_Written request 1_: In the performance post about simulating games, what number must the decisions be fixed at for each run?
_Written request 2_: Continue the post about measuring game-simulation performance, starting after its final sentence.

_Text shown_:
July 4th, 2020 Performance Funday By Jeffrey M. Barber

A non-productive theme for July is to jump into performance and measure a few things. The hope is that this search will produce some low-hanging fruit that I can exploit, and I also intend to validate correctness on many things since there are some slap dashing stupid stuff. A core reason for the urgency beyond being interesting work is that I want to utilize permutation testing as a way of finding novel test-cases. Given that it took a bit over half a day to simulate playing 1.2 M games, I would like to be able to cut that time down.

Test Setup

I am going to leverage the current game prototype which comes in at a massive 4.8 KLOC, and the goal is simulate random players playing a game. To factor out the randomness, I’m going to seed the random number generator such that the game play and decisions are predictable. I tweaked the seed parameters until I found a meaty enough game to stress the system.

This meaty game will be played 101 times, and the results from the first test will be thrown away as it is heavily influenced by the JVM warming up. Each test afterwards will produce these data columns

  • Time: proxy measure for CPU (and memory induced GC pressure) within a single thread.
  • “Billing Cost”: number proportional to the amount of work done (the language bills by the statement and a few other things)
  • Decisions: number of decisions taken by all the agents within a game

It is worth noting that “billing cost“ is expected to remain constant within a single test run, and the number of decisions is expected to remain constant over all runs because it is a measure of correctness. Decisions must be fixed at 798. Over those 100 runs, the average time will be a sufficient measure of performance. I intend to eyeball variance, but I leaning on an average to factor out GC cost. With all this said and done, the initial data is thusly:

ms billing cost
739 12810563

That is approximate 1ms per game decision. This actually feels super slow, and as a secondary goal of this work is to build tools to dive into issues. My intent during this day is to just address the language and not push back on the user-space changes.

_Dataset_:
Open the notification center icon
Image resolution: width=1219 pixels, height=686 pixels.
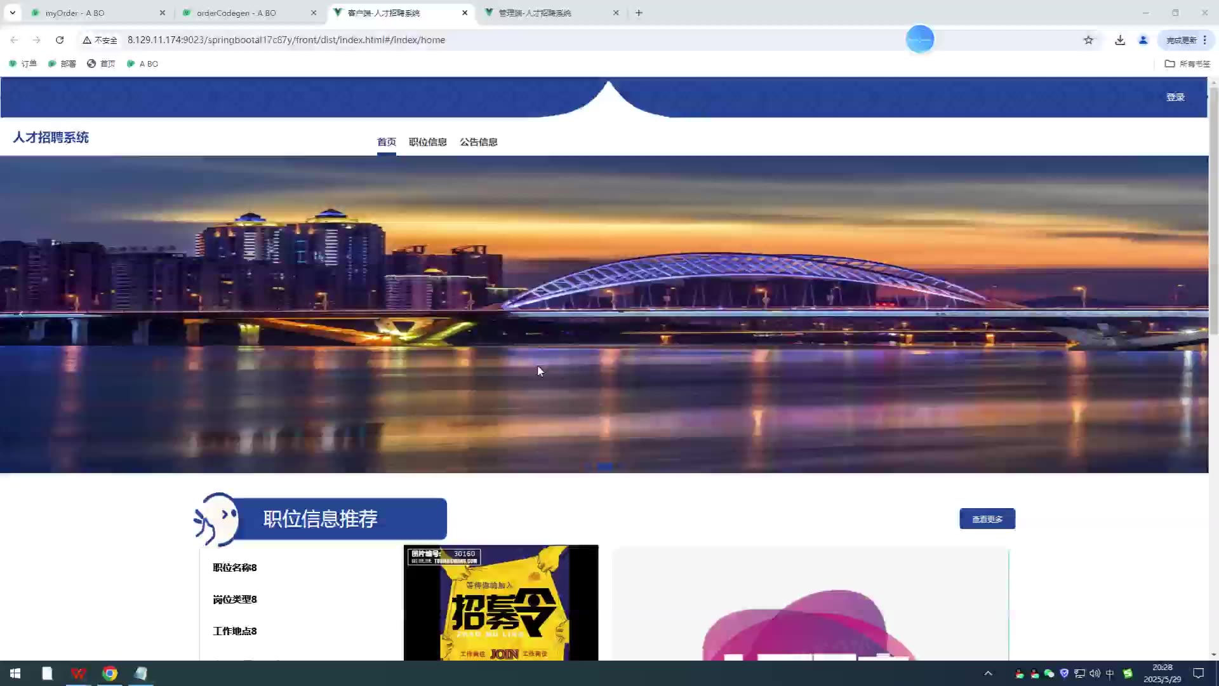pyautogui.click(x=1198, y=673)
---
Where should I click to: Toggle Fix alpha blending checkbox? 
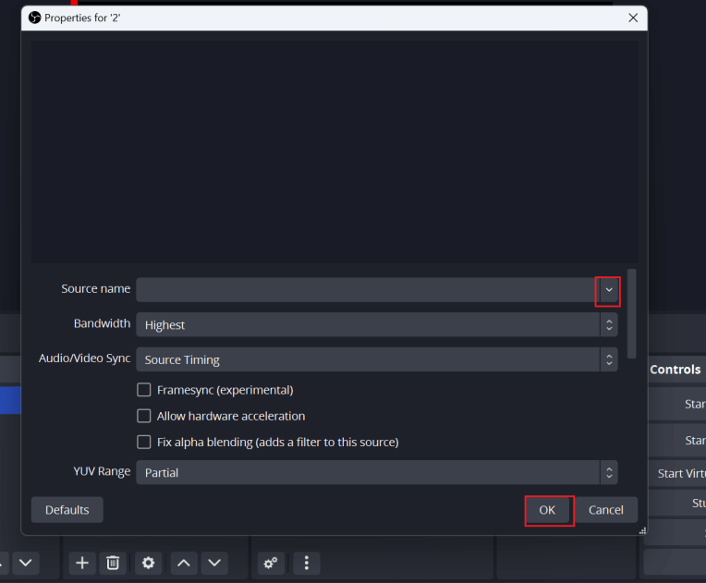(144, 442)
* * *
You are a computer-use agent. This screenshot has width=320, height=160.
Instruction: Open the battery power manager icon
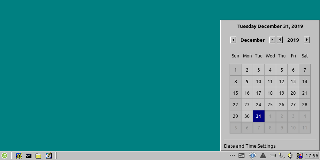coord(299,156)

_Task result 1_: 798

_Task result 2_:
Exploit Primary Key

Every record has a primary key called id which is unique and an integer, and it is fairly common to leverage this to find items by primary key. Since the only way to get access to data within a table is via a language integrated query, we must contend with the query syntax. The first task was to analyze where expressions to extract associations mapping the primary key to an expression. The initial algorithm for this is simple, and I’ll write with pseudo-ish-code here (I’m actually using Java, but it is too verbose):

function extract(expr):
  if expr is Parenthesis:
    return extract(expr)
  if expr is BinaryOp(&&):
    result = extract(expr.left)
    if !result:
      result = extract(expr.right)
    return result
  if expr is BinaryOp(==):
  	if expr.left == Lookup("id"):
      return expr.right
    if expr.right == Lookup("id"):
      return expr.left
    return null
  return null

This identified many cases where the primary key was part of the where clause, and the results were…. disappointing. The billing cost went down 2.5% while the time cost went down only 1.4%.

ms billing cost
728 12483470

Ok, this is going to be a slog.

Direction Seeking: What if we don’t update client views

The tool at hand doesn’t really need to see the individual view per agent, so as a method of developing a direction we can experiment and simply turn that feature off and see what happens. This enables a quick way of developing a sense of where time is worth spending. We do that, and the data is revealing.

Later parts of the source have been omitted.